8. A video transmission system for routers, gateways, IPCs, and ONUs as claimed in claim 6, characterized in that: The parallel encoding module is specifically used for: The edge computing device obtains the original video to be transmitted, determines the network level of each parameter link based on the network classification table and the network parameters, matches the corresponding encoding format from the encoding table based on the optimal network level, and encodes each original video in parallel through a plurality of encoders to obtain a corresponding encoded video. During the encoding process, the bit rate is dynamically adjusted in combination with the ROI encoding enhancement technology; The transmission priority matching module is specifically used for: The edge computing device obtains the video content, user account and playback time limit of each encoded video, matches the transmission priority of each encoded video from the video rating table based on the video content, user account and playback time limit, and stores each encoded video in sequence in a transmission queue based on the transmission priority.
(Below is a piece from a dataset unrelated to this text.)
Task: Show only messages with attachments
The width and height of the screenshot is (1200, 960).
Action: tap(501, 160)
9. A video transmission system for routers, gateways, IPCs, and ONUs as claimed in claim 6, characterized in that: The transmission link selection module is specifically used for: The edge computing device matches the network level corresponding to each transmission link from the network classification table based on the network parameters, dynamically selects the transmission link in working state based on the network level, and dynamically adjusts the frame rate of the encoded video; The coded video transmission module is specifically used for: The edge computing device selects the encoded video to be transmitted from the transmission queue based on the transmission priority, transmits the encoded video to be transmitted through the selected transmission link, and pre-caches 500ms of the encoded video before transmission.
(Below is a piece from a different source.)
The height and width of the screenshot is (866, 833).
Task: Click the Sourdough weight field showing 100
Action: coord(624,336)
10. A video transmission system for routers, gateways, IPCs, and ONUs as claimed in claim 6, characterized in that: The bandwidth allocation dynamic adjustment module is specifically used for: A bandwidth prediction model is created based on the ARIMA network and the LSTM network, the loss function of the bandwidth prediction model is set to the mean square error function, and a data set is constructed based on a large number of historical network parameters; the ARIMA network is used for short-term bandwidth prediction; the LSTM network is used for long-term bandwidth prediction; Based on a preset segmentation ratio, the data set is divided into a training set, a validation set and a test set. The bandwidth prediction model is trained through the training set until the loss value of the loss function is less than a preset loss threshold. During the training process, the bandwidth prediction model is compressed through knowledge distillation technology and dynamic pruning technology; the trained bandwidth prediction model is verified through the validation set to determine whether the prediction accuracy is greater than the preset accuracy threshold. If not, the verification fails, and the training set is expanded to continue training. If so, the verification succeeds; the successfully verified bandwidth prediction model is tested through the test set to determine whether the confidence is greater than the preset confidence threshold. If not, the test fails, and the training set is expanded to continue training. If so, the test succeeds, the training ends, and the bandwidth prediction model is deployed to the edge computing device; During the encoded video transmission process, the edge computing device performs bandwidth prediction based on the bandwidth prediction model to obtain a bandwidth prediction result, and dynamically adjusts the bandwidth allocation of the network bandwidth based on the bandwidth prediction result.